Reputation: 889
I have created a histogram in a Jupyter notebook to show the distribution of time on page in seconds for 100 web visits.
Code as follows:
ax = df.hist(column='time_on_page', bins=25, grid=False, figsize=(12,8), color='#86bf91', zorder=2, rwidth=0.9)
ax = ax[0]
for x in ax:
# Despine
x.spines['right'].set_visible(False)
x.spines['top'].set_visible(False)
x.spines['left'].set_visible(False)
# Switch off ticks
x.tick_params(axis="both", which="both", bottom="off", top="off", labelbottom="on", left="off", right="off", labelleft="on")
# Draw horizontal axis lines
vals = x.get_yticks()
for tick in vals:
x.axhline(y=tick, linestyle='dashed', alpha=0.4, color='#eeeeee', zorder=1)
# Set title
x.set_title("Time on Page Histogram", fontsize=20, weight='bold', size=12)
# Set x-axis label
x.set_xlabel("Time on Page Duration (Seconds)", labelpad=20, weight='bold', size=12)
# Set y-axis label
x.set_ylabel("Page Views", labelpad=20, weight='bold', size=12)
# Format y-axis label
x.yaxis.set_major_formatter(StrMethodFormatter('{x:,g}'))
This produces the following visualisation:
I'm generally happy with the appearance however I'd like for the axis to be a little more descriptive, perhaps showing the bin range for each bin and the percentage of the total that each bin constitutes.
Have looked for this in the Matplotlib documentation but cannot seem ot find anything that would allow me to achieve my end goal.
Any help greatly appreciated.
Upvotes: 1
Views: 1212
Reputation: 80329
When you set bins=25
, 25 equally spaced bins are set between the lowest and highest values encountered. If you use these ranges to mark the bins, things can be confusing due to the arbitrary values. It seems more adequate to round these bin boundaries, for example to multiples of 20. Then, these values can be used as tick marks on the x-axis, nicely between the bins.

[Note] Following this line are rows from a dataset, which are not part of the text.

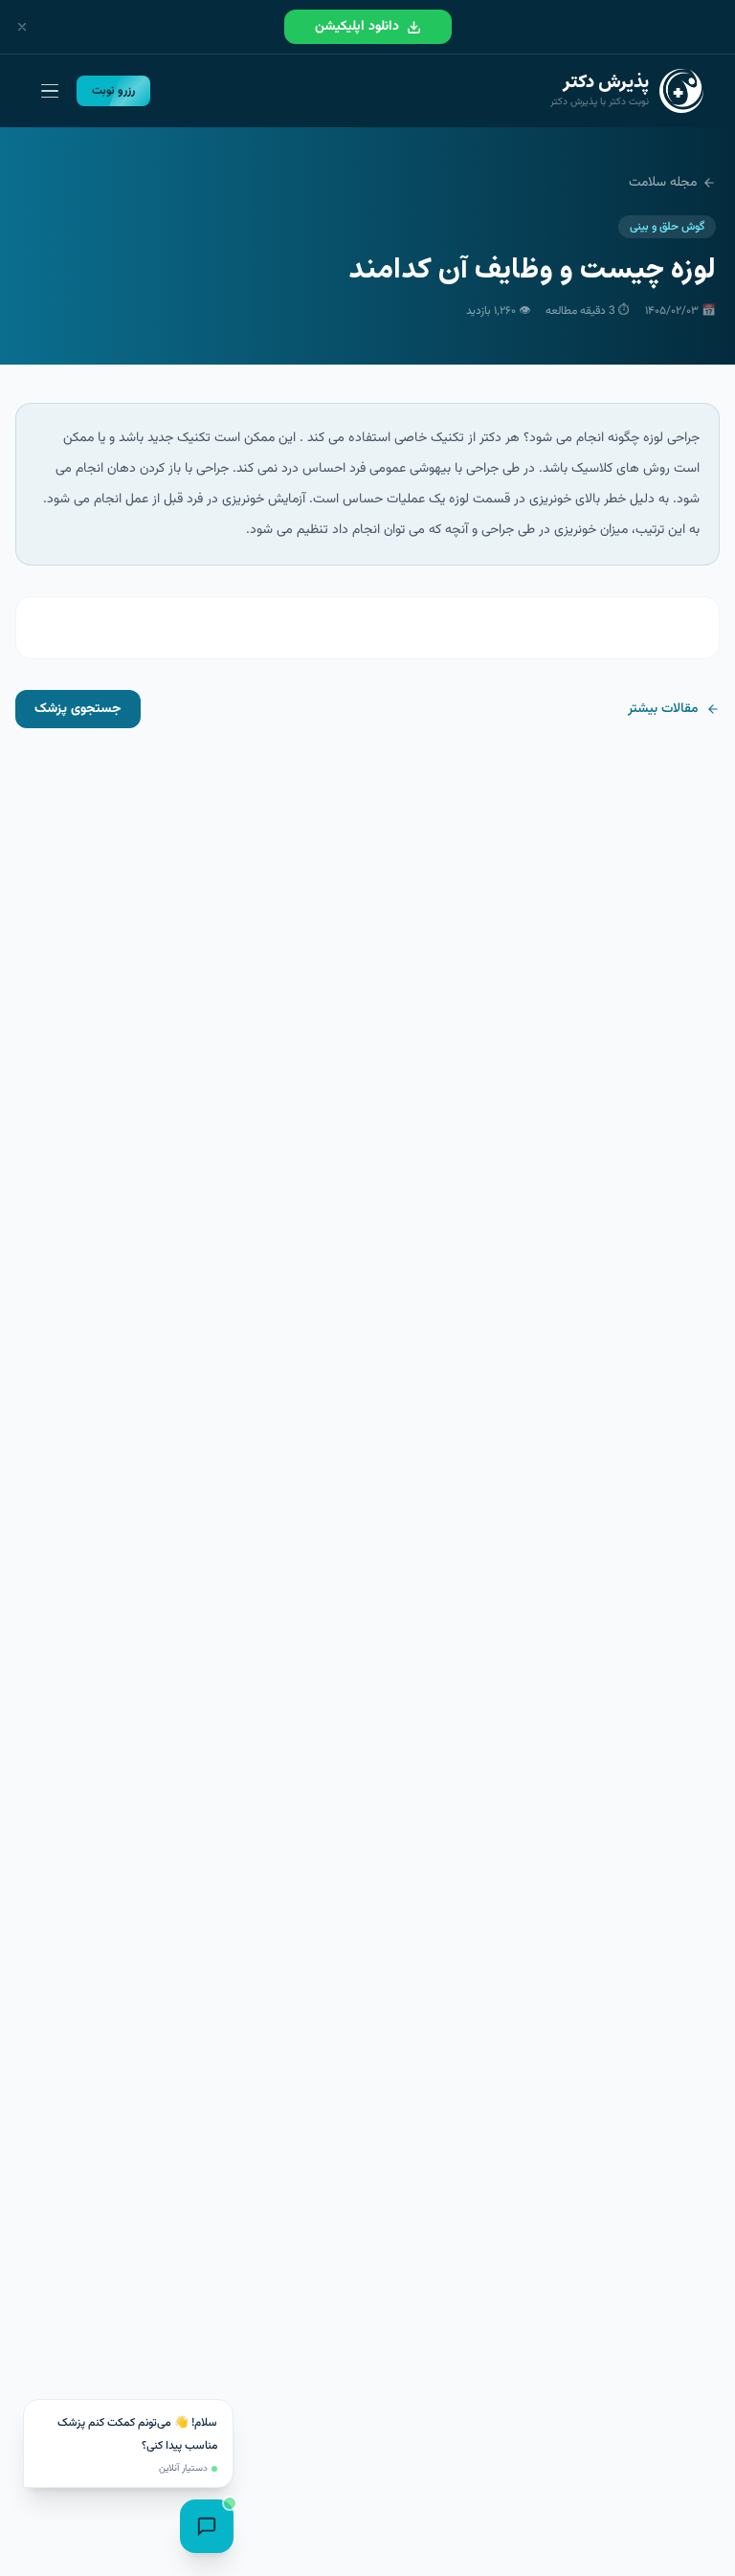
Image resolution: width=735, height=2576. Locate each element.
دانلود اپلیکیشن (357, 26)
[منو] (50, 91)
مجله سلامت (663, 182)
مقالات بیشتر (663, 709)
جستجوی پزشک (78, 709)
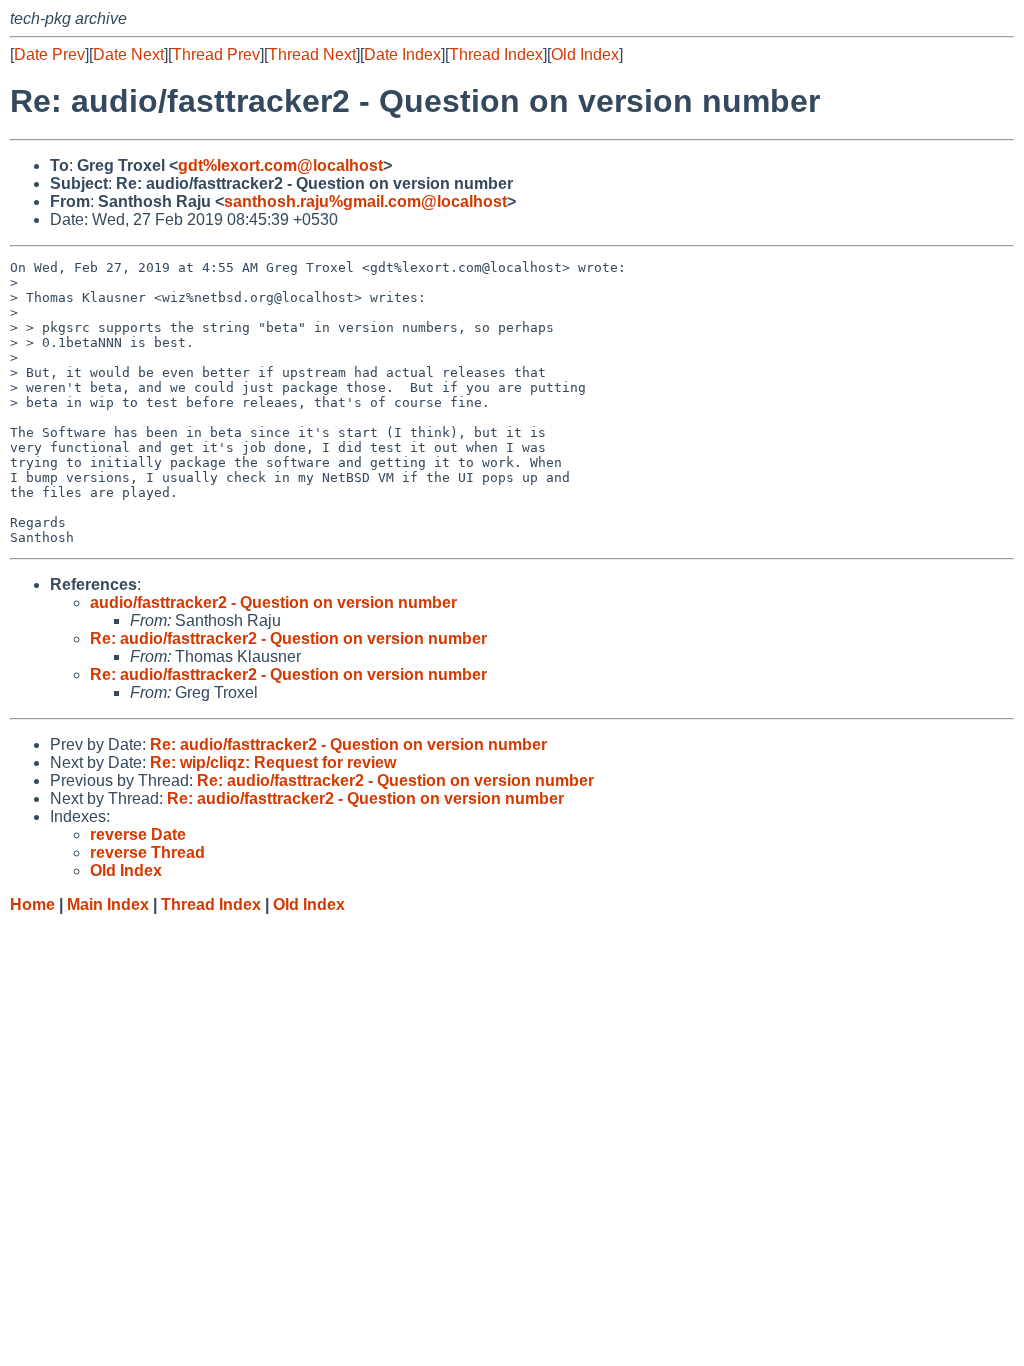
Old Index (585, 54)
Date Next (128, 54)
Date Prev (49, 54)
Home (32, 904)
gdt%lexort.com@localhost (280, 165)
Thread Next (312, 54)
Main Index (108, 904)
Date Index (402, 54)
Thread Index (496, 54)
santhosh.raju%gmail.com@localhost (365, 201)
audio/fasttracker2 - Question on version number (273, 602)
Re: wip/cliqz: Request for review (273, 762)
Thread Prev (216, 54)
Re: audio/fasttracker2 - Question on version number (288, 638)
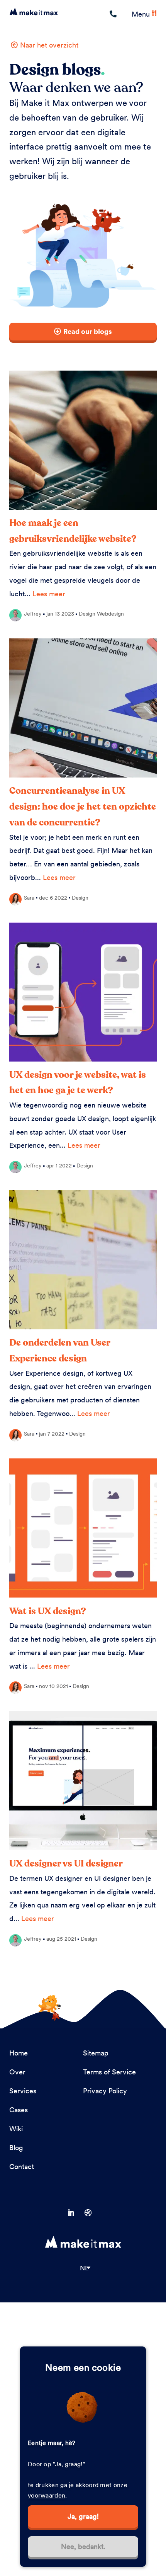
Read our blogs (87, 331)
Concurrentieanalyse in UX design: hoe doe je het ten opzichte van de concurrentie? (82, 806)
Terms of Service (109, 2071)
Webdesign (110, 613)
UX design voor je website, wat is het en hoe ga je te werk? (77, 1083)
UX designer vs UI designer (66, 1863)
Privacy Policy (105, 2090)
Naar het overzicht (49, 45)
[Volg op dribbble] (91, 2213)
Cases (18, 2109)
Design (87, 613)
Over (17, 2071)
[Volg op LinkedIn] (74, 2213)
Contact (21, 2166)
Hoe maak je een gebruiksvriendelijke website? (73, 531)
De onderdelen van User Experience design (59, 1350)
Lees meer (48, 593)
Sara (29, 897)
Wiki (16, 2128)
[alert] (83, 2456)
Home (18, 2053)
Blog (16, 2147)
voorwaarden (46, 2495)
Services (22, 2090)
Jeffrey (33, 613)
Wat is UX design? (47, 1611)
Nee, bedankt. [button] (83, 2546)
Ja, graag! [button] (83, 2516)
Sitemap (95, 2053)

The percentages can be added by looping through the bars (rectangular patches). Their height indicates the number of rows belonging to the bin, so dividing by the total number of rows and multiplying by 100 gives a percentage. The bar height, x and half width can position the text.
from matplotlib import pyplot as plt
import numpy as np
import pandas as pd
df = pd.DataFrame({'time_on_page': np.random.lognormal(4, 1.1, 100)})
max_x = df['time_on_page'].max()
bin_width = max(20, np.round(max_x / 25 / 20) * 20) # round to multiple of 20, use max(20, ...) to avoid rounding to zero
bins = np.arange(0, max_x + bin_width, bin_width)
axes = df.hist(column='time_on_page', bins=bins, grid=False, figsize=(12, 8), color='#86bf91', rwidth=0.9)
ax = axes[0, 0]
total = len(df)
ax.set_xticks(bins)
for p in ax.patches:
h = p.get_height()
if h > 0:
ax.text(p.get_x() + p.get_width() / 2, h, f'{h / total * 100.0 :.0f} %\n', ha='center', va='center')
ax.grid(True, axis='y', ls=':', alpha=0.4)
ax.set_axisbelow(True)
for dir in ['left', 'right', 'top']:
ax.spines[dir].set_visible(False)
ax.tick_params(axis="y", length=0) # Switch off y ticks
ax.margins(x=0.02) # tighter x margins
plt.show()
Upvotes: 2